Cela dit, n’importe quel haut dirigeant à la recherche d’exposure médiatique doit se méfier de la « Révolution ». Le problème, c’est lorsqu’un entrepreneur ou un dirigeant d’organisation est aveuglé par sa « Révolution » avec les médias. Ce haut dirigeant commet ainsi une grave erreur parce qu’il se concentre sur un seul résultat à atteindre. Les signes ne mentent pas si vous êtes obnubilés par la perfection absolue et à la recherche de votre « Révolution ». Voici ce que les relationnistes ont l’habitude d’entendre :

« Je veux être à la Une du Journal de Montréal ! »

« Je veux aller à Tout le monde en parle ! »

« Il faut absolument qu’on ouvre le Téléjournal avec notre histoire ! »

« J’ai besoin d’un buzz et d’être partout simultanément. »

« Si eux font une entrevue à Paul Arcand prime time, pourquoi pas nous?»

Nous sommes souvent notre pire ennemi. Et c’est particulièrement vrai en communication publique. Une sortie médiatique mal préparée peut plonger n’importe quelle entreprise ou organisation en gestion de crise. S’auto-plonger en crise. La fameuse pelure de banane…

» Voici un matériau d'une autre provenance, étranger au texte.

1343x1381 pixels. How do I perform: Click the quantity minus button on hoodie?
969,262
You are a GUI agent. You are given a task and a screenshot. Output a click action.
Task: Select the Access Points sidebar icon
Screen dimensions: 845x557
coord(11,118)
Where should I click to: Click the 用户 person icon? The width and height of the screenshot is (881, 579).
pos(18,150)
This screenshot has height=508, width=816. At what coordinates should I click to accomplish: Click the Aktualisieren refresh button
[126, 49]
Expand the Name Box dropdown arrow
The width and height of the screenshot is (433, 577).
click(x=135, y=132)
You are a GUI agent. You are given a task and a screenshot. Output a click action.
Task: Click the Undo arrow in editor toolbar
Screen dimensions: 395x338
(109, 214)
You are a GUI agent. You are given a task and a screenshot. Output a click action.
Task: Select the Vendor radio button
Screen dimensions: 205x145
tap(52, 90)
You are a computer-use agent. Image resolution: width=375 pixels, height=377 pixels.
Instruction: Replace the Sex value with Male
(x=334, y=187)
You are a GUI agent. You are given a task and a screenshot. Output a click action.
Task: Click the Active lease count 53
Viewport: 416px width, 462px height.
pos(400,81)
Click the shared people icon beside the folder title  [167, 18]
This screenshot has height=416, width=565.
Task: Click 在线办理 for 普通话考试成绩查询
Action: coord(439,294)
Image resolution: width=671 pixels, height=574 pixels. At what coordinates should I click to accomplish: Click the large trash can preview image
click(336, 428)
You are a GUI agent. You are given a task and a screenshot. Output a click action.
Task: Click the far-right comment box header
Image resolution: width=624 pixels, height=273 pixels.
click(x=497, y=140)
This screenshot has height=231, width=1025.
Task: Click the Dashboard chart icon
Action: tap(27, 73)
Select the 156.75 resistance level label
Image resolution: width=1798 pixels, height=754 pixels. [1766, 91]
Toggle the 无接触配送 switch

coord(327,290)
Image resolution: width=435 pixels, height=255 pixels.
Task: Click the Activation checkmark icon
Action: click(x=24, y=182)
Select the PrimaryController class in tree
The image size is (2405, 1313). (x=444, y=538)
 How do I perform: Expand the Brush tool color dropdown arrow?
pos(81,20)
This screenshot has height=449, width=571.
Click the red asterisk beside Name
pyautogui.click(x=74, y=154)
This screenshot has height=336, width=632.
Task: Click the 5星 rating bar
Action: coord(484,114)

Évidemment, un haut dirigeant doit être en mesure d’identifier ses objectifs de communication à atteindre, des objectifs qui doivent aussi être réalistes. Assurez-vous d’être bien conseillé dans ce processus. Parce qu’il s’agit d’une opération publique et non d’un coup de tête entre quatre murs.

La « Révolution » ne doit pas devenir le cœur de votre stratégie de communication. Tout miser sur ce moment inédit, c’est choisir le contenant au détriment du contenu. Vous ne pourrez qu’être déçus de vos démarches avec les médias. Parce que l’univers médiatique, que vous le vouliez ou non, s’est considérablement transformé.

Le dimanche soir à TVA, des danseurs spectaculaires sont parfois exclus parce qu’ils n’ont pas excellé au goût des juges, même si leur « Révolution » était impeccable. Comme quoi votre danse avec les médias est plus importante qu’un seul instant de votre chorégraphie.